Belt Knife Sheath

My friend Illyana found a nice little belt knife at the last event we went to, but the sheath was just atrocious – looks like it was one they had just lying around and it fit well enough, so they packaged it. I couldn’t stand to see the knife in that ugly thing, and Illyana had a birthday coming up, so for the second time now she gets a new scabbard.

Now most of you should be familiar with the sheaths sold today – they only encase the blade of the knife, and then have a snap-strap to secure it in place. While this is a useful configuration, the more period method is the pouch sheath, which leaves only the last inch or so of the handle exposed. This is actually a more secure arrangement than the snap method, since you won’t ever accidentally unsnap it and risk the knife falling out on your foot, and with proper design the sheath will hold the knife securely through much bumping and jumping around.

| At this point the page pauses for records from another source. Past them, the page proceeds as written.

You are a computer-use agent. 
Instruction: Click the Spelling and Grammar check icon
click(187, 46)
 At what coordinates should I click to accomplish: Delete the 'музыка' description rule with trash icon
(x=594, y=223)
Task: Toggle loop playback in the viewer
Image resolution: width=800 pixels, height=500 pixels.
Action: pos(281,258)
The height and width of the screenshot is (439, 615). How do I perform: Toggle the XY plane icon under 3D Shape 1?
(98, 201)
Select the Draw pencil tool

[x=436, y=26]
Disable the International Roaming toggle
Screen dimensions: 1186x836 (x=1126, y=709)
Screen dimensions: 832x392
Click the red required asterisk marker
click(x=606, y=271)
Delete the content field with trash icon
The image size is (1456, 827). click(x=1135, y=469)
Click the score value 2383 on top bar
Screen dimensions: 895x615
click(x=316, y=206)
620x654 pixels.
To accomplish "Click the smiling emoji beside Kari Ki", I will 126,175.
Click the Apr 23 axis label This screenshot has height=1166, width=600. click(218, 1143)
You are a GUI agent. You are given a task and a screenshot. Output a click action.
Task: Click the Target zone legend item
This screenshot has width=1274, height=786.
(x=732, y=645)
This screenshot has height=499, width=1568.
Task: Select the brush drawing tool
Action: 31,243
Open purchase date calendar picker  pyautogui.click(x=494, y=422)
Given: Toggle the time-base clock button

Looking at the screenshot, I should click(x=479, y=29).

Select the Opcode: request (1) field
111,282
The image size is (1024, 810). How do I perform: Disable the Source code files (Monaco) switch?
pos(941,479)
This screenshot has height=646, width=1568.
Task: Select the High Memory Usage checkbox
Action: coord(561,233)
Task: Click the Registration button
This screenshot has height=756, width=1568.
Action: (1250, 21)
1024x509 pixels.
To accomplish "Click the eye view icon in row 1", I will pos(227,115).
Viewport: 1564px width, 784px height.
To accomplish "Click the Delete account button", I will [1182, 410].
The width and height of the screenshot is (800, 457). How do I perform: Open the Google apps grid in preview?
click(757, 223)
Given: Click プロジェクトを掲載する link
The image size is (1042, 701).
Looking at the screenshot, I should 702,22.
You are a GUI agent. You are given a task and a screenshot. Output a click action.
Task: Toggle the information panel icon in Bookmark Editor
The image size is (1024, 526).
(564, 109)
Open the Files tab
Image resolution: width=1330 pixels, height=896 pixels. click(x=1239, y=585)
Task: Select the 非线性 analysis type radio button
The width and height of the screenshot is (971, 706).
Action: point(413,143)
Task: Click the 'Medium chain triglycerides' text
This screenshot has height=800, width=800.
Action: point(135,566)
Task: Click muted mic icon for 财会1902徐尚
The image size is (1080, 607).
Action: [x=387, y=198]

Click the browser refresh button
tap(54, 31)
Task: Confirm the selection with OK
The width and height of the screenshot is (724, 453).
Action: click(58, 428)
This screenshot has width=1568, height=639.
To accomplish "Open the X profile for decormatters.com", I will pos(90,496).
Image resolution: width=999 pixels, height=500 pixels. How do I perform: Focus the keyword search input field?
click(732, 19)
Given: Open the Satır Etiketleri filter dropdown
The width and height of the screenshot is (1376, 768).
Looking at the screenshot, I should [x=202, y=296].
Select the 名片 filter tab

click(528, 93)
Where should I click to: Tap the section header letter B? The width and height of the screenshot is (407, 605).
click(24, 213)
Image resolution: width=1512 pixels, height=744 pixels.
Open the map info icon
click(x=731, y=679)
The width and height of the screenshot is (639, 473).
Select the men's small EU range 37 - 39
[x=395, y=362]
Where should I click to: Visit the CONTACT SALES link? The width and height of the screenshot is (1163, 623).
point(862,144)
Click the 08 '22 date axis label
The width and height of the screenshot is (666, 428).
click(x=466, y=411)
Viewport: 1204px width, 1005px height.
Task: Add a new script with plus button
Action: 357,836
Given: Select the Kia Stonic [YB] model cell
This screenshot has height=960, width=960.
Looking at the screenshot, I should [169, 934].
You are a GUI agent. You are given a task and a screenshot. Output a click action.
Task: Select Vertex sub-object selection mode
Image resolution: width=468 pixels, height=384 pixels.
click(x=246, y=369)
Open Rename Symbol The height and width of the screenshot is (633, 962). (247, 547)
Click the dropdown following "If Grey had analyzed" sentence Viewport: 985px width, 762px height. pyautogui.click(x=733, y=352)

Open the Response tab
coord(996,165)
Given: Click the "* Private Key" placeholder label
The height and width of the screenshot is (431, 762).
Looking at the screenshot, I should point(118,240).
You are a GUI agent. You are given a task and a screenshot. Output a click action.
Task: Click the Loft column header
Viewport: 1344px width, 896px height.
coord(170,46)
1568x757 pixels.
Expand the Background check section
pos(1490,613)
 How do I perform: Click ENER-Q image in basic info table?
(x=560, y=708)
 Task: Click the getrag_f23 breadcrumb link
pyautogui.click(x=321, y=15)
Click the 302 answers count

To give full credit, I stole the design from Bruce Evans and the tutorial you will find at that link. I left the points sharper on mine than he did, but I followed his tutorial with the exception of using a drill bit instead of a nail to punch the holes for sewing, and I used a heavy thread instead of sinew. The sinew would have been more period, but I didn’t have any on hand.

I skipped the wax bath, mainly because I don’t really like the texture of wax-treated leather. Illyana is mildly into leatherwork herself, so she knows how to care for it properly. I also decided to forego any carving on this one, since I was going to dye it black, and the decoration gets lost in a black dye unless you paint it afterward. Knife sheaths get bumped around a lot so that paint would get abused pretty badly.

Here it is basically complete and waiting for the oil to dry before I dye it (with the original sheath for comparison.)

And with the knife sheathed:

Unfortunately, I forgot to snap a pic after I dyed it, so you’ll just have to use your imagination.

One Response to “Belt Knife Sheath”

  1. Steve Says:

    I love the scalloped look of the sheath.